The purpose of primary hypospadias repair is to reach both beauty and functional normality. It necessitates the construction of a straight penis, with an acceptable caliber of neourethra that ends in a natural slit-like meatus (
2). In hypospadias repair, there are many different techniques and modifications. Technique of repair is based on a number of variants such as degree of curvature, site of meatus, width of urethral plate and surgeon favorite. In onlay flap repair careful protection of the vasculature of the flap and prevention of overlapping suture lines generate a waterproof closure with minimum risk of postoperative fistula. Tubularized incised plate (TIP) is a common operation in hypospadias reconstruction, but our experience shows that risk of stricture and fistula in this method is relatively high and needs acceptable width of urethral plate for urethroplasty. However in Sozubir S et al.’s study, complications after TIP repair were equivalent to other current repairs, and with caution in technical details these complications could be decreased. The mentioned authors believed that this procedure regularly will generate a vertical meatus, and result in a normal aesthetic outcome (
3).
Snodgrass et al. used TIP procedure for distal and proximal hypospadias. The main complication in their patients was fistula. Despite the use of a dartos flap in all cases, fistula occurred in 5% of distal and 19% of proximal repairs (
4). They used tubularized incised-plate urethroplasty for hypospadias reoperation but when it was employed in proximal hypospadias, they encountered a complication rate of 33% with 21% incidence of fistula and persistent chordee in some patients (
4). In our study we had fistula in 3 (13%) boys (one in distal shaft and two in midshaft). Results of hypospadias repair are very various in different centers as Cheng et al. (
5) reported. A large multicenter series of patients with both distal and proximal hypospadias performed TIP repair with less than 1% occurrence of fistulas. They approximated the corpus spongiosum over the neourethra during proximal repair and protected neouretra with dartos layer and glans wings. In recent study the only parameter for selection of patients was urethral plate diameter less than 6 millimeter and type of hypospadias was not an effective factor.
Sarhan et al. (
6) in a single-center experience with 500 cases reported TIP procedure as a reliable technique for management of both distal and proximal hypospadias in both primary and re-operative cases with a small rate of complications but urethral plate diameter was not mentioned.

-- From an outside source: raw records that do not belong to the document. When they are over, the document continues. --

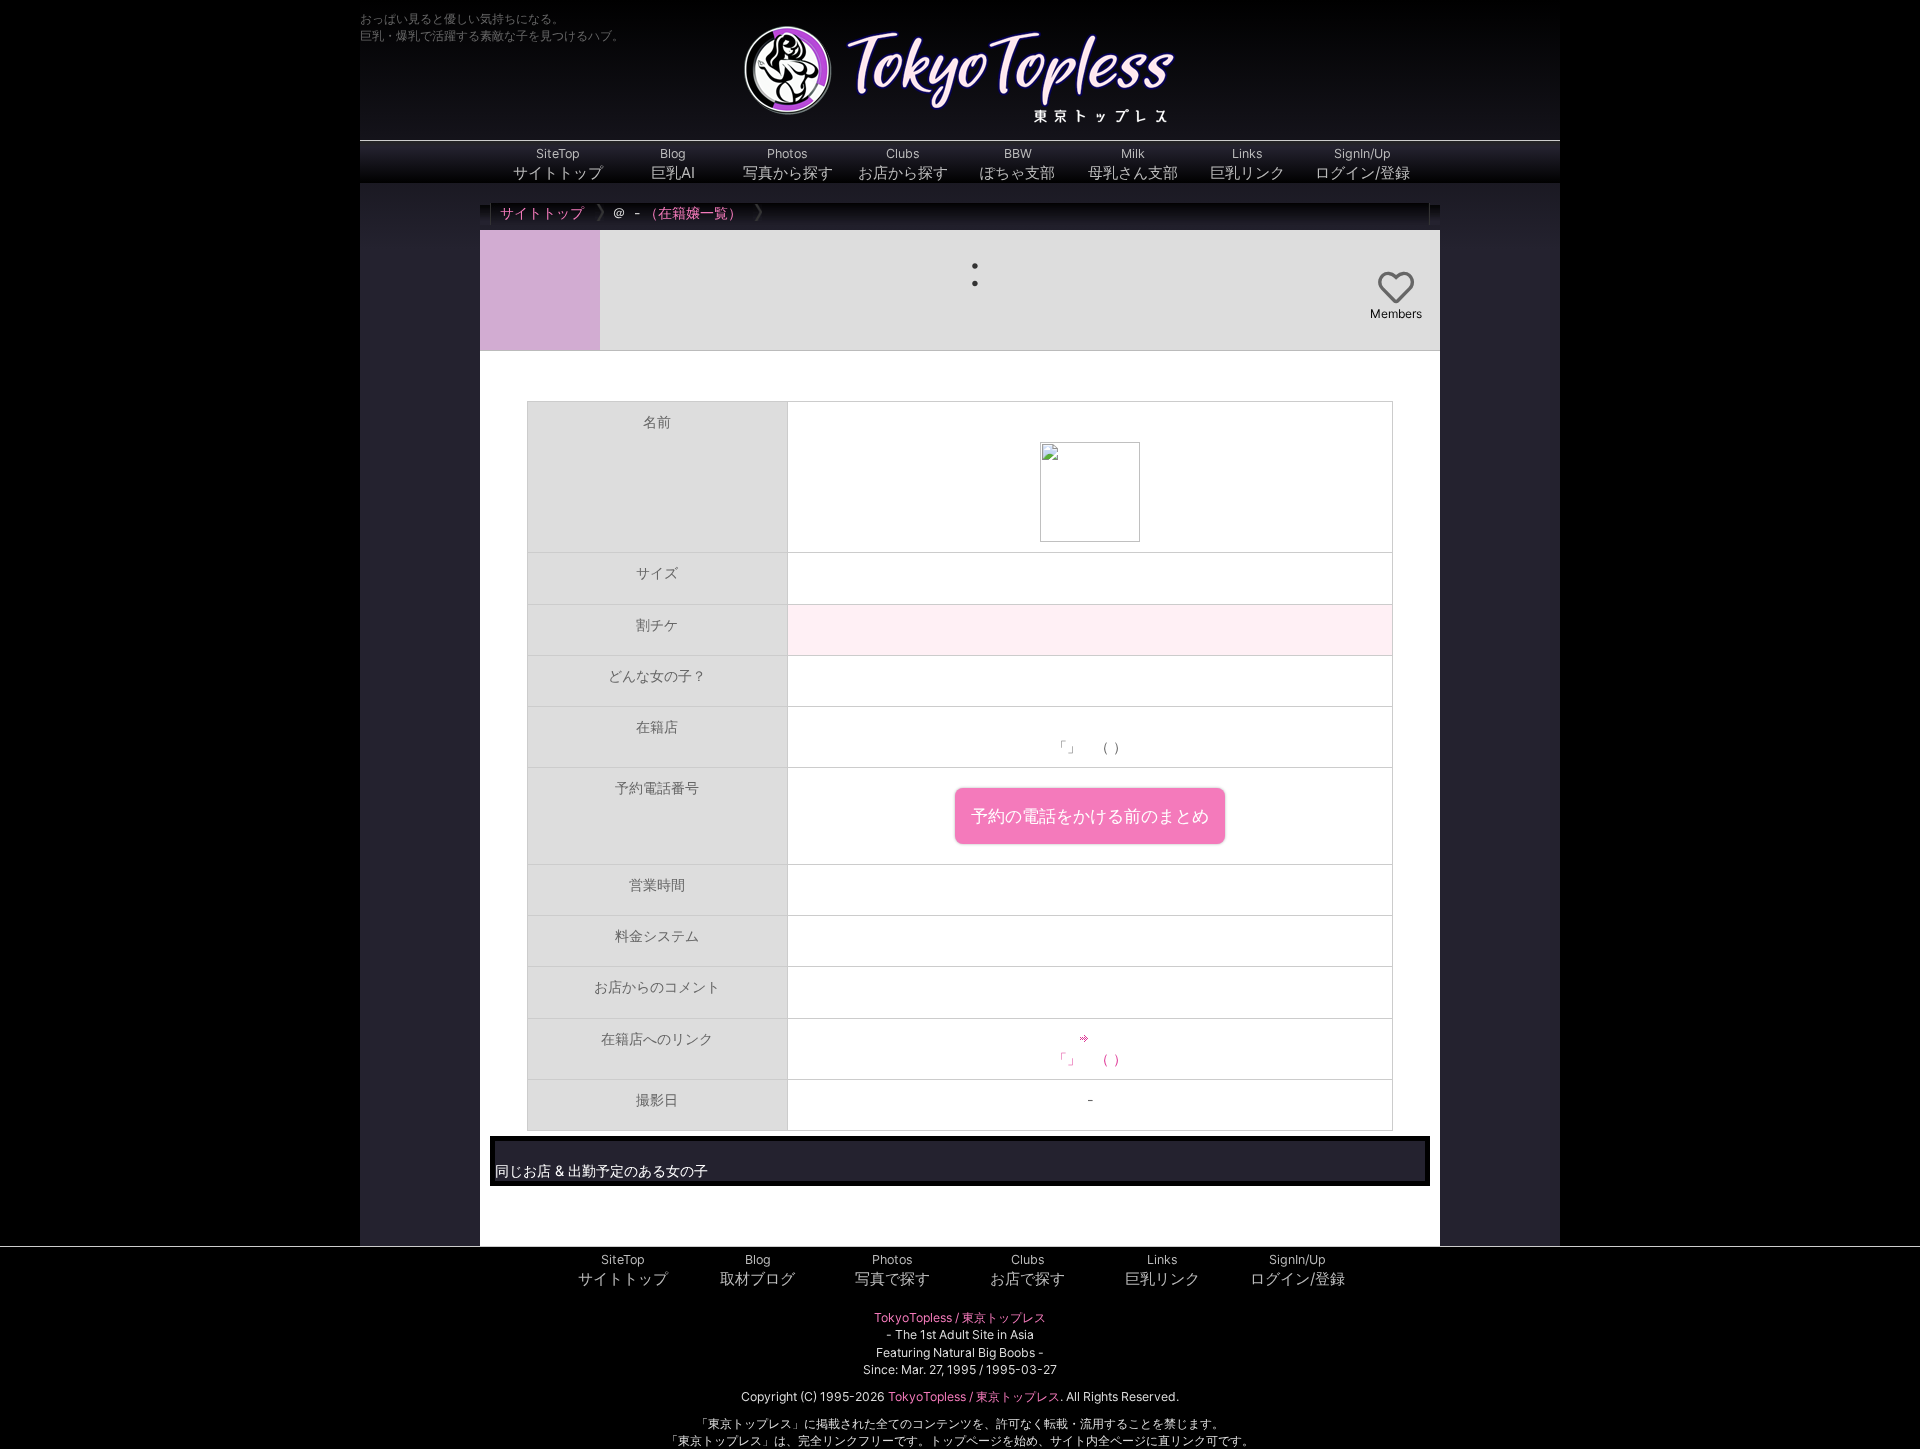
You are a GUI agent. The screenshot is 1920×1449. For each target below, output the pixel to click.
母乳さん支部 (1133, 164)
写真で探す (892, 1270)
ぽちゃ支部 (1017, 164)
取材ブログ (757, 1270)
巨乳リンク (1247, 164)
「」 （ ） (1090, 1058)
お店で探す (1027, 1270)
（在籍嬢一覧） (693, 212)
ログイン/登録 (1362, 164)
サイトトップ (558, 164)
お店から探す (903, 164)
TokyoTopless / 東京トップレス (960, 1317)
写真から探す (788, 164)
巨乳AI (673, 164)
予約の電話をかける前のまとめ (1090, 815)
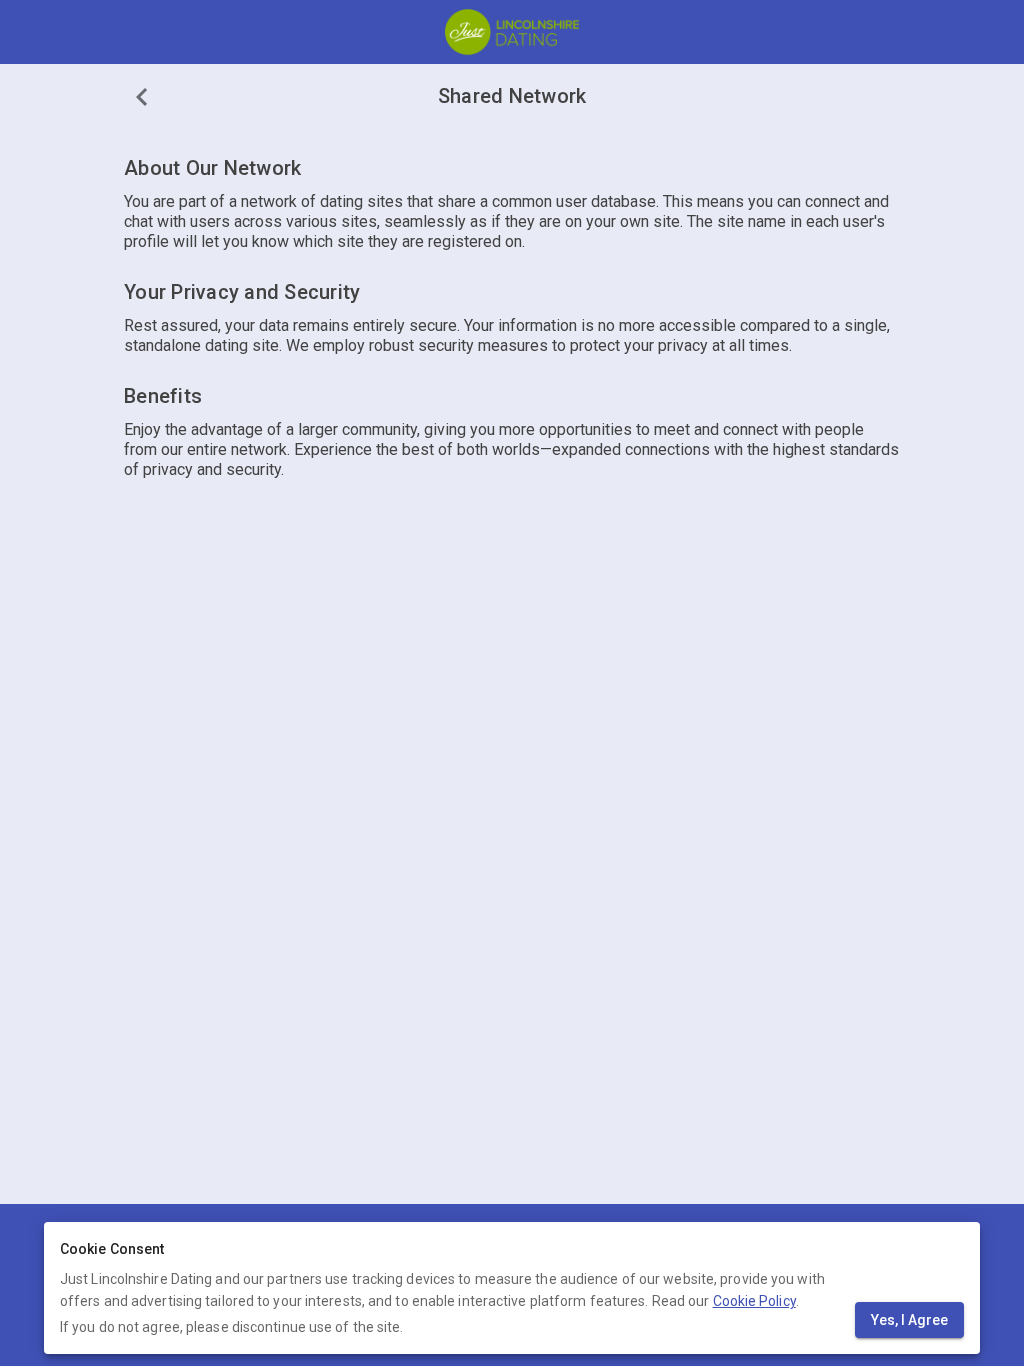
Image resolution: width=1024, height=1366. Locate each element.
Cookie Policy (754, 1301)
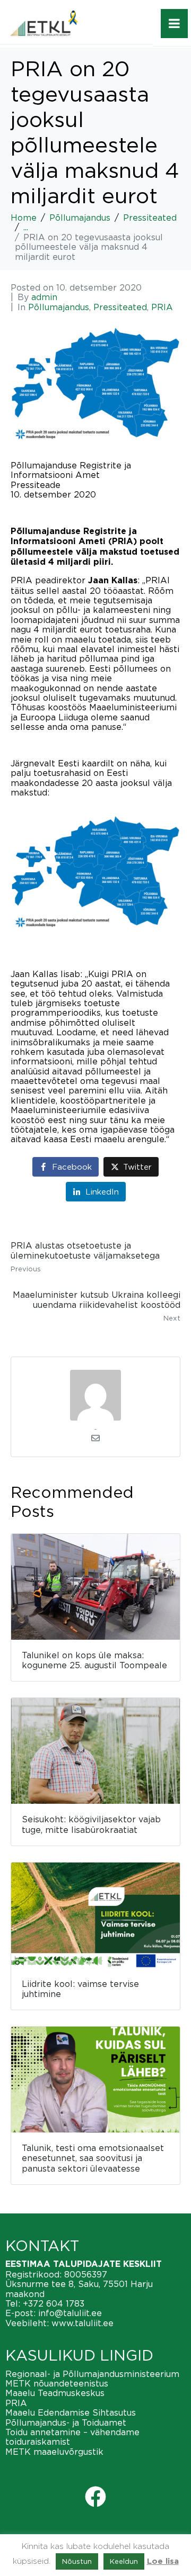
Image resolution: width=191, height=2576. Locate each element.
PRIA (162, 307)
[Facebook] (95, 2496)
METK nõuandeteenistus (56, 2383)
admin (44, 297)
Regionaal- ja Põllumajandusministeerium (92, 2374)
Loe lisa (163, 2561)
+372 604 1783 (53, 2303)
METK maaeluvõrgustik (54, 2451)
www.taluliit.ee (82, 2323)
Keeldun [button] (124, 2561)
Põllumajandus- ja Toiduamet (65, 2422)
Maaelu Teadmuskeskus (55, 2393)
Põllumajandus (58, 307)
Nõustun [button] (77, 2561)
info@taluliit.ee (70, 2313)
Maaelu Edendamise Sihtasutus (70, 2412)
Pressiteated (120, 307)
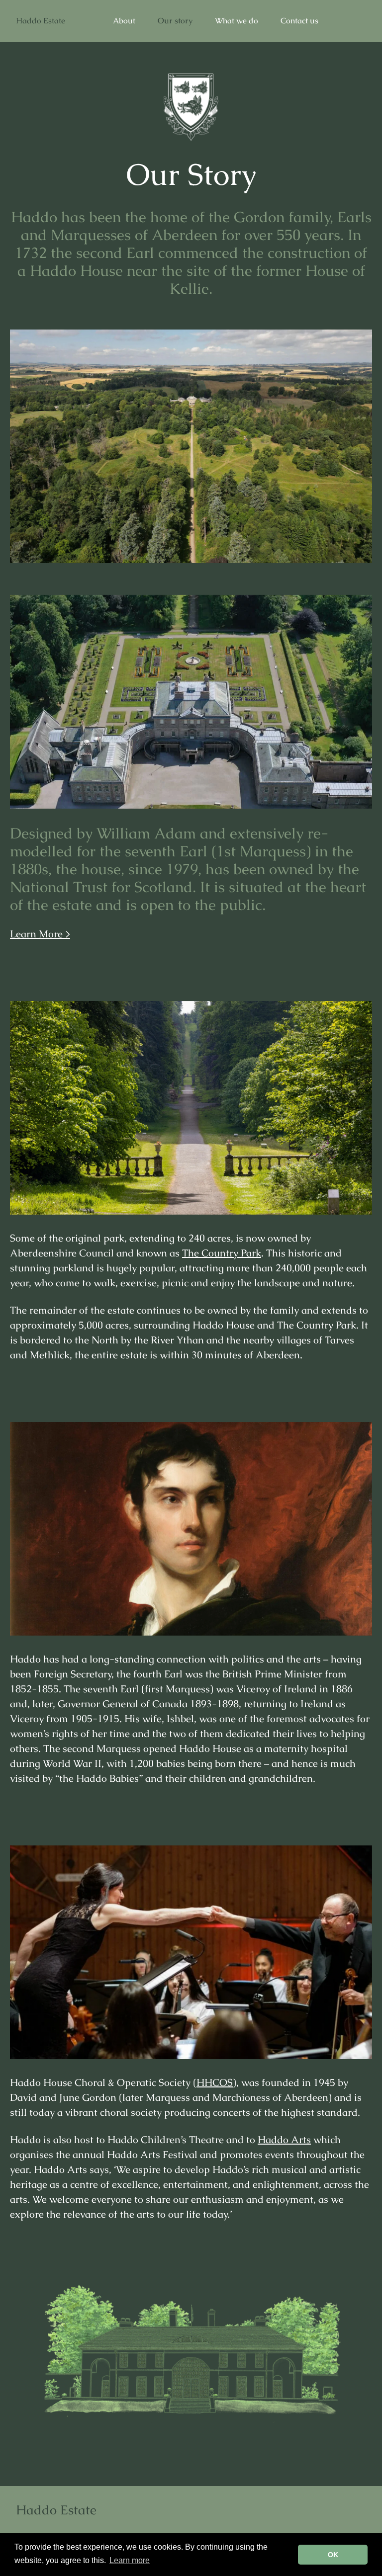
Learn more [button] (129, 2560)
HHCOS (214, 2082)
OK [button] (333, 2555)
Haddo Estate (40, 21)
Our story (175, 20)
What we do (236, 20)
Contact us (299, 20)
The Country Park (221, 1252)
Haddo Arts (284, 2139)
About (124, 20)
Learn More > (40, 933)
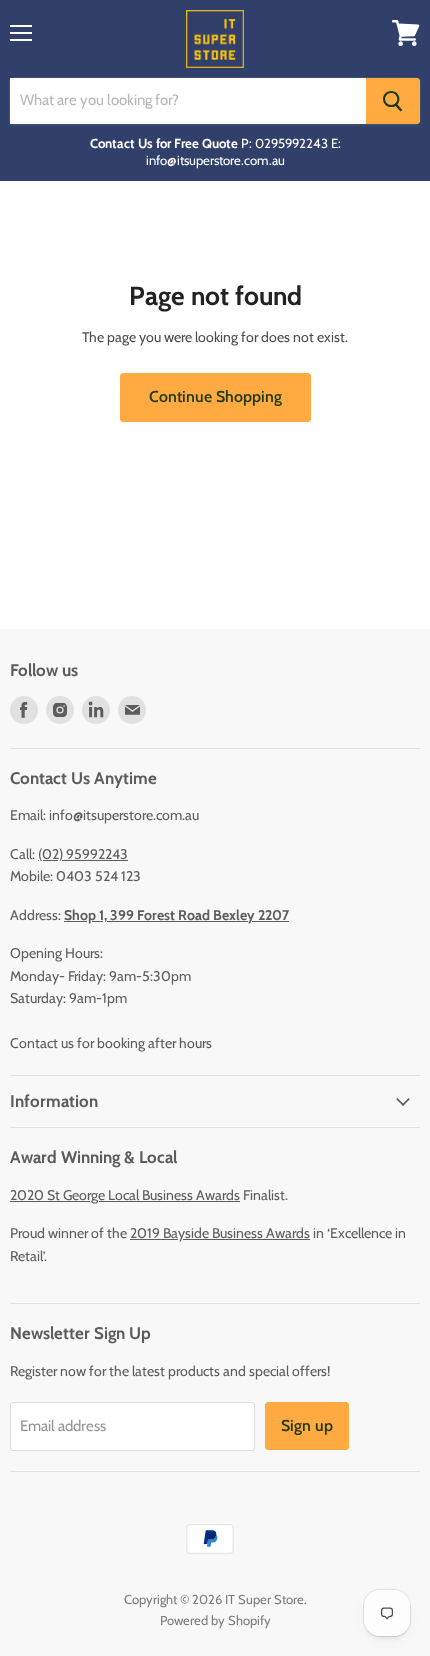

Postoperative meatal/neourethral stenosis after TIP is common, so Shimotakahara (
7) collected a dorsal inlay graft from the inner prepuce and sutured to midline incision of the urethral plate. In our study 2 cases with severe chordee needed to transect urethral plate who underwent inlay genital graft from scrotal skin and onlay island flap urethroplasty was performed 6 months later and both cases had acceptable results. Although TIP urethroplasty is a choice procedure in distal penile hypospadias for some surgeons, some others prefer to use onlay flap technique, particularly in cases of a small phallus with narrow plate or conical glans, which create tubularization difficult (
7). In 1987, Elder (
8) reported the first one-stage hypospadias repair using an onlay island flap, although the preputial island flap had long been done previously. It permits repair of distal and midshaft hypospadias. Elsayed et al. (
9) evaluated the consequences of using a distally folded onlay flap in the repair of distal penile hypospadias in 36 patients, they had only two urethrocutaneous fistulas, and they used onlay flap for distal type. In our study it was used for all types except for subcoronal. Aboulhassan et al. (
10) had a studied forty five boys with similar mid-penile hypospadias deformities and designed a comparative study between TIP and onlay preputial island flap and found no differences between the two techniques. Braga et al. (
11) retrospectively analyzed patients with penoscrotal hypospadias. Based on surgeon favorite 35 children underwent TIP and 40 had onlay urethroplasty. They had complication rates of 60% for TIP and 45% for the onlay flap. Leslie et al. (
12) used tunica vaginalis graft plus onlay preputial island flap in urethral reconstructive surgery in rabbits in one-stage for complex hypospadias with divided urethral plate. de Mattos e Silva et al. (
13) compared three different urethroplasty techniques (onlay, buccal mucosa, Koyanagi type I) in severe hypospadias. Fistula occurred in 15% in onlay group; 32% in buccal mucosa group, and 19.2% in Koyanagi cases. Patel et al. (
14) introduced a technique called the split onlay skin flap, which had fistula in 6 patients. Subramaniam et al. (
15) described several surgical techniques in hypospadiasis and their complications. Snodgrass (
16) reported most of urethral complications are diagnosed at the first postoperative visit or within the first year after reconstruction. Glans dehiscence is usually apparent by 2 months, whereas most fistulas and other complications are found after 6 months.